▶ **TASK TO COMPLETE**
Please echo everything in the records from the line containing "Describe the element" down to the end of the records, word for word and nothing else. Leave the pictures out of your answer.
+++++
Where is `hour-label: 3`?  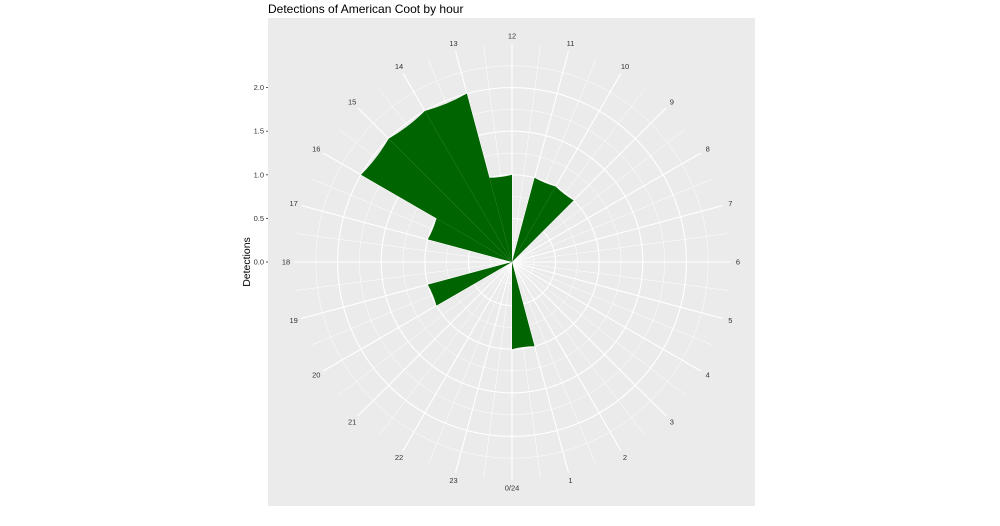 hour-label: 3 is located at coordinates (672, 422).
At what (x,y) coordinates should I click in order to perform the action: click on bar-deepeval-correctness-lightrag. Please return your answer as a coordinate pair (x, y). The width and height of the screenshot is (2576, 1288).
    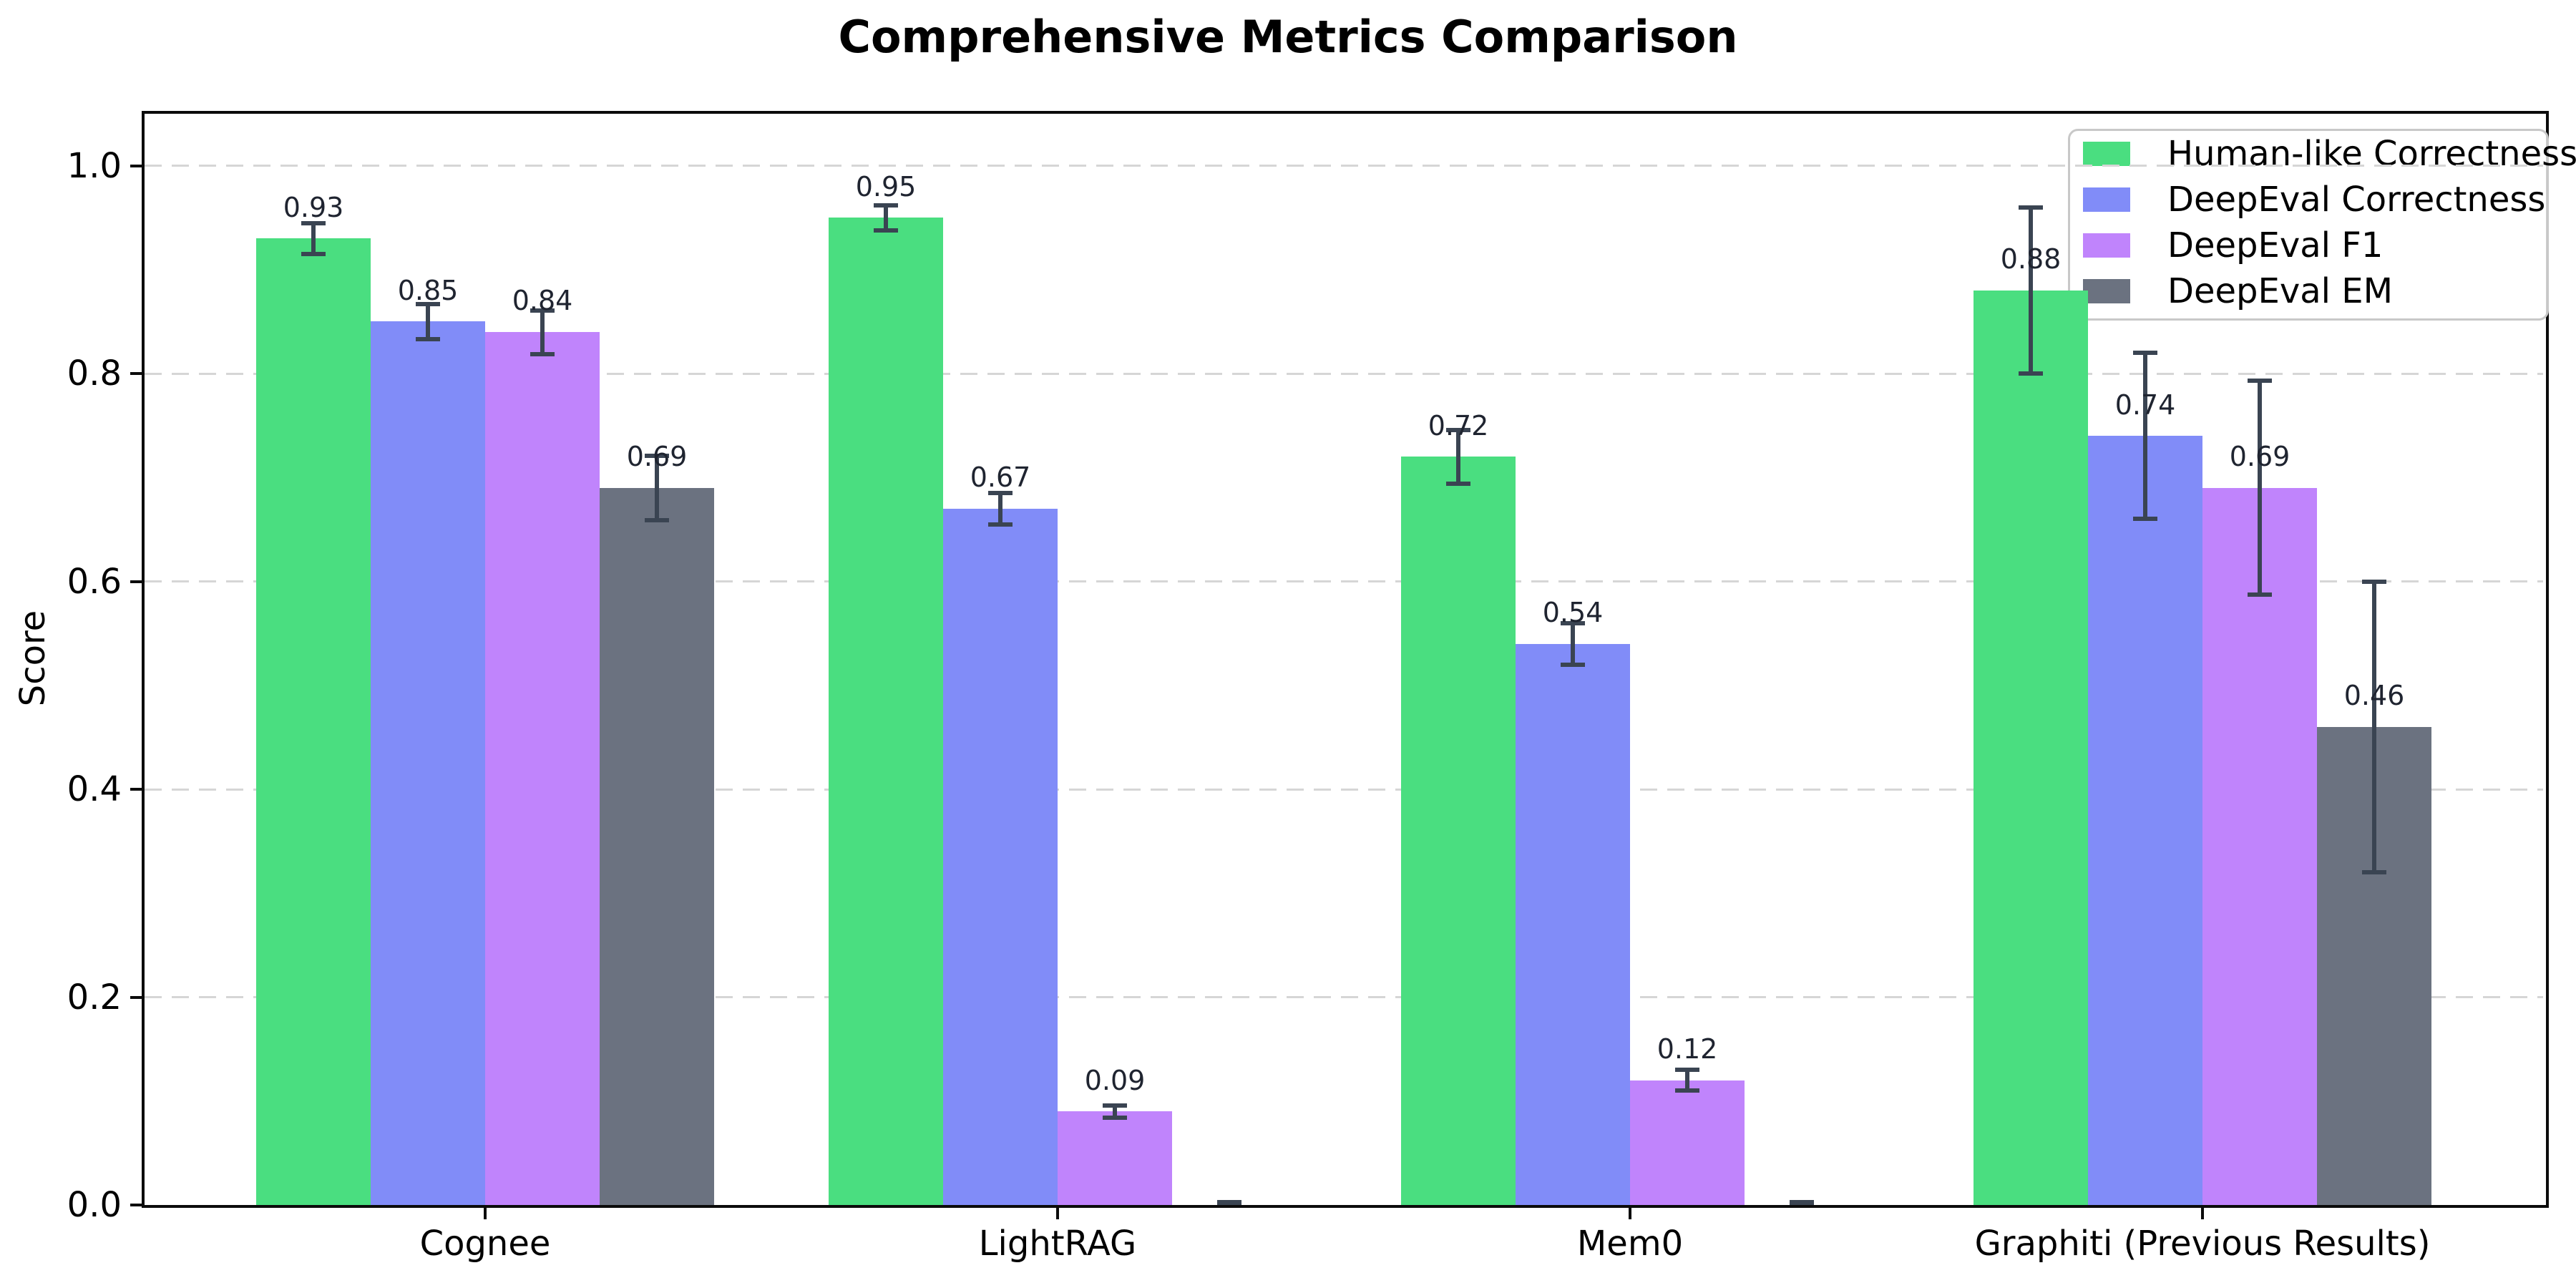
    Looking at the image, I should click on (1000, 856).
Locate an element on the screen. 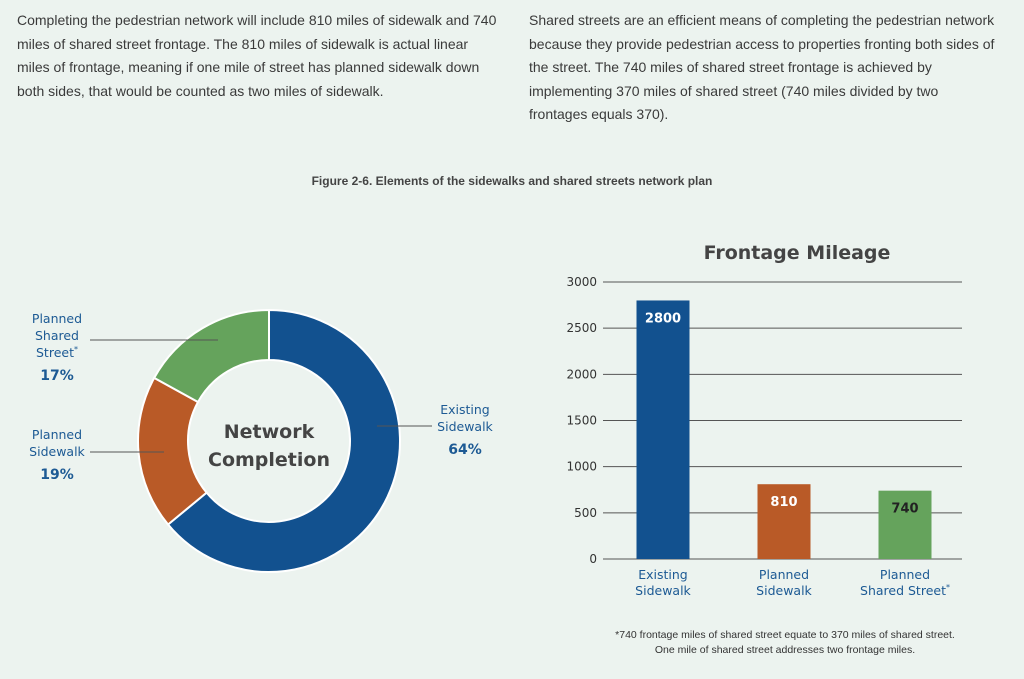 The height and width of the screenshot is (679, 1024). donut-slice-label: Shared is located at coordinates (57, 336).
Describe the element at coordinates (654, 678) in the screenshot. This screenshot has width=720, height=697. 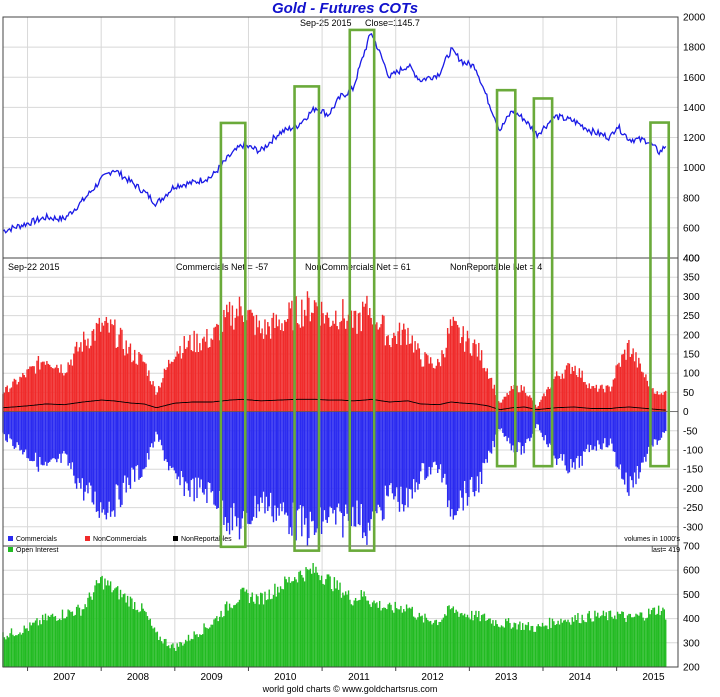
I see `year-label: 2015` at that location.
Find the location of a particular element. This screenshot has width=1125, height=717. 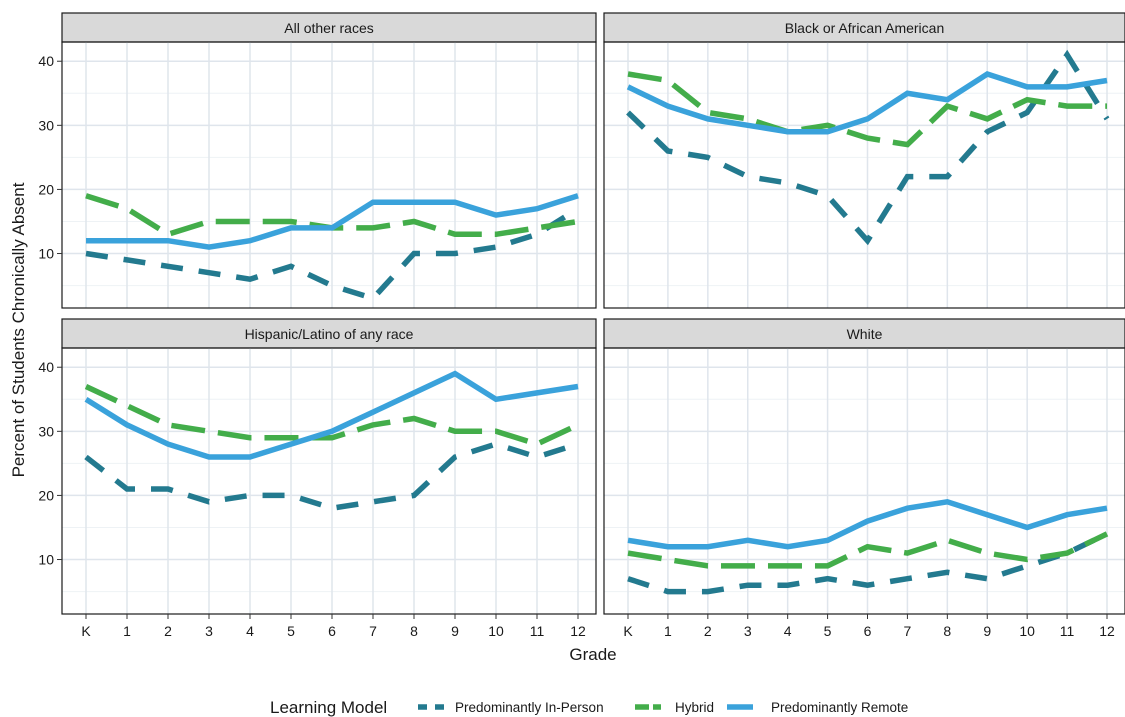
+++++
▶ **EXPECTED OUTPUT**
Describe the element at coordinates (654, 678) in the screenshot. This screenshot has width=720, height=697. 
I see `year-label: 2015` at that location.
Find the location of a particular element. This screenshot has width=1125, height=717. 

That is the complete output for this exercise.